**SELECTION:**
• • • • •
Regulation 7B provided:
“7B.— Initial cash equivalents for salary related benefits: assumptions
(1) The trustees must use the assumptions determined under this regulation in calculating the initial cash equivalent for salary related benefits.
(2) Having taken the advice of the actuary, the trustees must determine the economic, financial and demographic assumptions.
(3) In determining the demographic assumptions, the trustees must have regard to—
(a) the main characteristics of the members of the scheme; or
(b) where the members of the scheme do not form a large enough group to allow demographic assumptions to be made, the characteristics of a wider population sharing similar characteristics to the members.
(4) The trustees must have regard to the scheme's investment strategy when deciding what assumptions will be included in calculating the discount rates in respect of the member.
(5) The trustees must determine the assumptions under this regulation with the aim that, taken as a whole, they should lead to the best estimate of the initial cash equivalent.”
It was not suggested that regulation 7D was material in this case. Under regulation 7E, if the Trustee uses an alternative method of calculating and verifying the cash equivalent, the cash equivalent must be higher than it would have been if it had been calculated and verified in accordance with regulation 7(1)(a).
Regulations 9, 10 and 11 were amended in a way which is not material to the present discussion.
Under the 1996 Regulations, as amended with effect from 1 October 2008, the Trustee is responsible for the calculation and verification of the amount of the cash equivalent. By regulation 7(1), the cash equivalent is to be calculated and verified in accordance with regulations 7A and 7B. By regulation 7A(2), the initial cash equivalent is the amount at the guarantee date which is required to make provision within the scheme for a member’s accrued benefits, options and discretionary benefits.
In the present case, in the period from 2008, when the Trustee calculated the cash equivalents, it failed to calculate them in accordance with regulation 7A(2) because it left out of account the amount of the increase in benefits needed to equalise benefits between male and female members. I do not read regulations 7 and 7A as if they provided that the calculation of the Trustee is to be final and binding on a member, even if erroneous. The position remains the same as at all times since 1990.
The position is, therefore, that the amendments to the 1996 Regulations made with effect from 1 October 2008 do not change anything as regards regulation 9(5) of the 1996 Regulations or the operation of the discharge provision in section 99 of the PSA
1993 as amended with effect from 6 April 1997. In this respect, the position in the
period from 2008 is therefore the same as the position in the period from 1997 to 2008.
PART III: THE PRESERVATION OF BENEFIT LEGISLATION
The preservation of benefit legislation
The preservation of benefit legislation is in Chapter I of Part IV of the PSA 1993 which is headed “Preservation of Benefit under Occupational Schemes”. These provisions came into force on 7 February 1994 but they re-enacted provisions which were contained in schedule 16 to the Social Security Act 1973. Thus, from the Barber date of 17 May 1990 until the present time, provisions dealing with the preservation of benefits have been in force.
• • • • •
**DATASET EXCERPTS:**
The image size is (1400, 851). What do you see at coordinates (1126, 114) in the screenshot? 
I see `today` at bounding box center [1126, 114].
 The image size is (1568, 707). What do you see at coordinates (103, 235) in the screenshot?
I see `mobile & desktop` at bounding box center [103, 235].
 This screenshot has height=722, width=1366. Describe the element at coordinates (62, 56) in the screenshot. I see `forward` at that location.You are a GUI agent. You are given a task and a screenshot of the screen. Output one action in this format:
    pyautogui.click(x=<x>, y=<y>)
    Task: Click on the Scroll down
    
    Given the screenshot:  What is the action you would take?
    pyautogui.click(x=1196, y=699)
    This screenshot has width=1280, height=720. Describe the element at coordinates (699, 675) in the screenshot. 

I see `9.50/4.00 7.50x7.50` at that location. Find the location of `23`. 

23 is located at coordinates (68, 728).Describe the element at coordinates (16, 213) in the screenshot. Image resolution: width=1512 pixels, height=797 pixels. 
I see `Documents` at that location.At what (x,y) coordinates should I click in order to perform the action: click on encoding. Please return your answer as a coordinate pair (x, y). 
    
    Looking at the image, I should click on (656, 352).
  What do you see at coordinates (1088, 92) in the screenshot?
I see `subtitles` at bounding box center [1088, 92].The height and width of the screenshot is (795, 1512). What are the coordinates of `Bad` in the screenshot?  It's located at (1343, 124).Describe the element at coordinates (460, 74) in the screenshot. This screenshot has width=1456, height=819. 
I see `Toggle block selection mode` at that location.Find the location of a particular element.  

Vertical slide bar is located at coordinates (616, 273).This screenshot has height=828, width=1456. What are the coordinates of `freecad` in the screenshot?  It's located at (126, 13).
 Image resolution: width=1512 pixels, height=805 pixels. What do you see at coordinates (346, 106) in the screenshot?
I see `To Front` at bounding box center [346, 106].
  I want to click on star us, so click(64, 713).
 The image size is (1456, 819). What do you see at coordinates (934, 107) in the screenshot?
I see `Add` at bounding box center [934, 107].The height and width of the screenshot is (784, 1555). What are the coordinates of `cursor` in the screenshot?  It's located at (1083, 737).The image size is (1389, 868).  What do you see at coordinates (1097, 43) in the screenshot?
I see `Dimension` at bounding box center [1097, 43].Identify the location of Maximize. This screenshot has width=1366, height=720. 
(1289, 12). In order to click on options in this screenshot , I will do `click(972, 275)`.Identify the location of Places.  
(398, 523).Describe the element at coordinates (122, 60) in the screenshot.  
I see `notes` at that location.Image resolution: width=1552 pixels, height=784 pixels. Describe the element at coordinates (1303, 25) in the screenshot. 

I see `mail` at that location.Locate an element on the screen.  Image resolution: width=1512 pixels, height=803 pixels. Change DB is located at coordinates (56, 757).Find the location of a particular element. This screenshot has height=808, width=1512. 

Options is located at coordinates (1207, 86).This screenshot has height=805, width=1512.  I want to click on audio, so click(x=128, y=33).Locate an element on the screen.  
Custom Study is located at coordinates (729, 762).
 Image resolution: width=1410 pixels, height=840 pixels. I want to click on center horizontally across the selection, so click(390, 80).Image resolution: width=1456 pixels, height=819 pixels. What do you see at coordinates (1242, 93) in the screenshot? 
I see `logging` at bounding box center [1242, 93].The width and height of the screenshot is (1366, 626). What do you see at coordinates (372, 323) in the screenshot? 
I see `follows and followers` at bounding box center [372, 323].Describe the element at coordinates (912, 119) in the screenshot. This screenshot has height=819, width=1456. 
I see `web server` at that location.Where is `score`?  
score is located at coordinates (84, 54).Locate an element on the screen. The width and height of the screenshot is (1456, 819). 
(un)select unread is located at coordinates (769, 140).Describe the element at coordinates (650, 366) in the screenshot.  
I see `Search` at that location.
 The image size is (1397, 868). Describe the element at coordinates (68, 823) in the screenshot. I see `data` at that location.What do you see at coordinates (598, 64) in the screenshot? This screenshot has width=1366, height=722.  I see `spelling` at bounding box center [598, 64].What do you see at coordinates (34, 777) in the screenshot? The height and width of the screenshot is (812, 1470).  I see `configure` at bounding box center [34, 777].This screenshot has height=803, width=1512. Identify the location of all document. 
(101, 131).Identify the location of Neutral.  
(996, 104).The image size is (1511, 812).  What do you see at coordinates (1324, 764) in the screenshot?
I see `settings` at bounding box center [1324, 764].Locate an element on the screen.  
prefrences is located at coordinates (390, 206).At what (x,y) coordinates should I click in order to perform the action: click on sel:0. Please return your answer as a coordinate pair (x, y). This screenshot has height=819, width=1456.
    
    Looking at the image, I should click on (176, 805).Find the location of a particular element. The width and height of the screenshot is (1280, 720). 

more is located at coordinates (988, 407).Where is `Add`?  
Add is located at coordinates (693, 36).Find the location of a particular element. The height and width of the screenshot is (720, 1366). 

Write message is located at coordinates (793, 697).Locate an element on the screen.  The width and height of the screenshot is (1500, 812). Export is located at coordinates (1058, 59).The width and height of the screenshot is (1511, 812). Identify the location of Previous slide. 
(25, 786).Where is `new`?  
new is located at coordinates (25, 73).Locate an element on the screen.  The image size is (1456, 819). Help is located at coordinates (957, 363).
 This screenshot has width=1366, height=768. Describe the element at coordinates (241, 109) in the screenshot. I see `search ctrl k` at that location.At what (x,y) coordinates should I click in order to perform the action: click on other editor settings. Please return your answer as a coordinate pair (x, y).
• • • • •
**GIVEN REQUEST 1:** Using the pension regulations passage above, please decide whether each statement agrees with it, answering yes or no and quoting the deciding words: (a) Under regulation 7B, the trustees determine the economic, financial and demographic assumptions after taking the actuary's advice. (b) The preservation of benefit provisions in the PSA 1993 came into force on 17 May 1990. (c) Regulation 7D was argued to be material in this case.
**GIVEN REQUEST 2:** Extend the pension regulations passage above, picking up after its final sentence on the preservation of benefit legislation.

**RESULT 1:**
(a) Yes: "Having taken the advice of the actuary, the trustees must determine the economic, financial and demographic assumptions."
(b) No: "These provisions came into force on 7 February 1994"
(c) No: "It was not suggested that regulation 7D was material in this case."

**RESULT 2:**
It was agreed at the hearing that it was sufficient to refer to the provisions in Chapter I of Part IV of the PSA 1993 and it was not necessary to refer to the earlier legislation. The relevant provisions of the PSA 1993 have been amended over the years but the points which arise in relation to these provisions are not really affected by the amendments; the same points can be made whether one refers to the PSA 1993, as enacted, or to the PSA 1993 in its current form.
The first point to note about these provisions is that they are not overriding requirements within section 129 of the PSA 1993, unlike the cash equivalent legislation in Chapter IV of Part IV of the PSA 1993. Instead, section 131 of the PSA 1993 provides that nothing in Chapter I of Part IV applies with direct effect to any scheme or precludes a scheme from being framed so as to provide benefits on any ampler scale. By section 132 of the PSA 1993, the trustees and managers of an occupational pension scheme are required to take such steps as are open to them to bring the rules of the scheme into conformity with the requirements of Chapter I of Part IV. It is agreed in this case that all of the rules of the various Schemes are in conformity with the requirements of Chapter I of Part IV.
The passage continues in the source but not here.